I calmly replied to her that this is my home and this is where I live. I said that if she was not comfortable that she could leave if it made her feel more comfortable.
She is becoming increasingly hostile and antagonistic and her alcohol consumption is increasing.
I'm not sure I have any advice, but you seem to be handling things as well as you can be. In my own situation, my wife lives separately and said she does not intend to come back. As I don't know where she is at with separation/divorce, I decided I did not want to be surprised. I am in the process of scheduling an initial consultation with a few lawyers as I really don't know how to pick one. I really don't intent to hire until she has made a move to hire legal counsel. At this point, I only want to know my rights; what I may have to do to protect myself; and what I can expect if the worst happens. My research suggests most charge for the consultation because the consultation creates an attorney-client privelage and some people seek multiple consultations to "poison the well" (i.e., block the spouse from hiring a particular attorney).
I will hold out hope that things may yet change for you and your marriage.
BKS, that's a great response, and a great way to not let it escalate.
I went thru same thing for a spell, I kept in the back of my mind, believe none of what you hear and half of what you see.
Listen, validate, 180, detach and GAL! It took a couple of months, she burned thru the alchohol/freedom, it wasn't so much fun after a while like she thought. Its guilt. Let her own her own guilt, you cant speed it up, and making her feel more guilty will only come back and bite you.
You know your wife, her expressions, her body gestures. If you see it starting to come on.

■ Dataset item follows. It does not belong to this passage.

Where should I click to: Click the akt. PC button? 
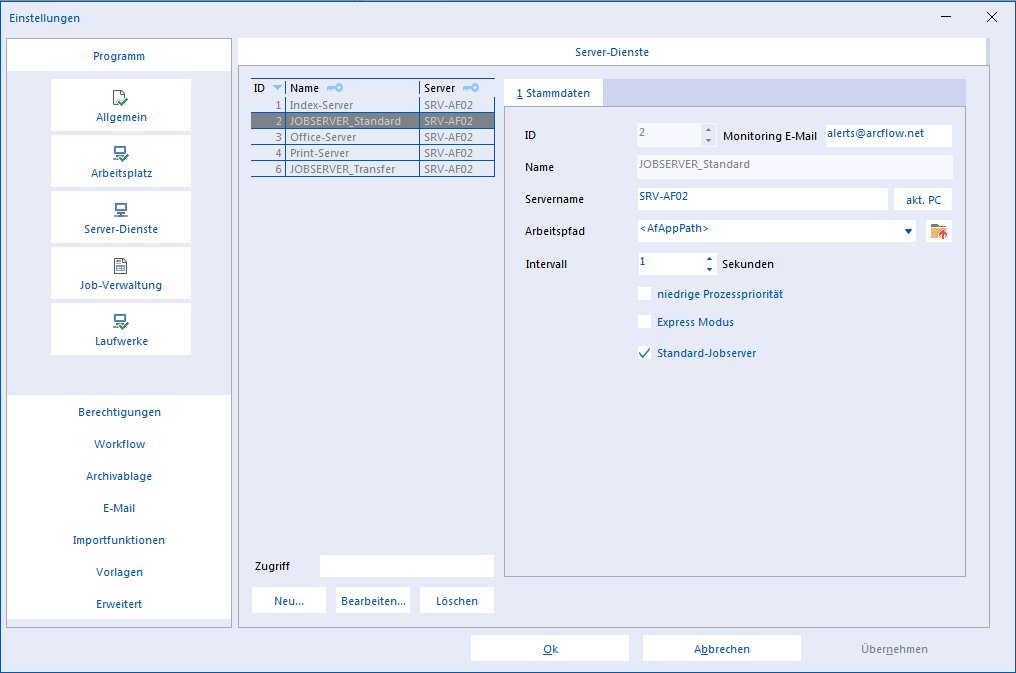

GET AWAY.
Let her live in her own misery. Once my wife finally started burning thru, or slowed the running in my opinion, had to face some of the music. It slowly starts to click again. They think they're running TO the answer, they soon (ok some not so soon, some not ever) discover they're running from the answers. Theres absolutely nothing you can do, help, speed up, slow down, or have any input on the self destruction. Its a journey they must make before the fog clears. Sometimes its rock bottom, for others its not as far to fall, but they all fall at some point before they can "get it" again.
Its hard not to take on a personal level, but that's exactly what u must get away from, and Detach. Its not that you need to move on, its not that you need to give up, its just that you need to remove yourself and move along. I have an aunt that's been married to the same man 6x, not kidding, 6 times.
I understand checking out the attorney, glad your keeping it in the mindset of having options in front of you. It doesn't need to be anymore than that unless she's draining accts, hiding money, making it impossible for you to live. I don't know the circumstances, but its good to just cover your bases.
Don't move out, continue PMA and DB'ing. You can say "This is not what I want, but I will not stand in your way if you feel it is what you need to do" (regarding divorce)
In her head, when she filed for D, she probably thought that would resolve all the feelings she has been having, for you are the cause of everything. it didn't so now she is on the next step...if you move, that will make her happy. It won't.
She just does not realize it yet. Stay your course, I know it's not easy. Get out, do things etc. GAL
She is getting frustrated that none of this has resolved her problems or her feelings. We can still have what I see as "nice conversations" and then she flips a switch and is hostile and antagonistic again. This IS the "Roller Coaster Ride from Hell"
I do keep my PMA and composure when she is being negative towards me most of the times. When I cant keep my composure, I just excuse myself and tell her I don't care to talk about things right now.
Regarding moving out; I wont move out unless I have to.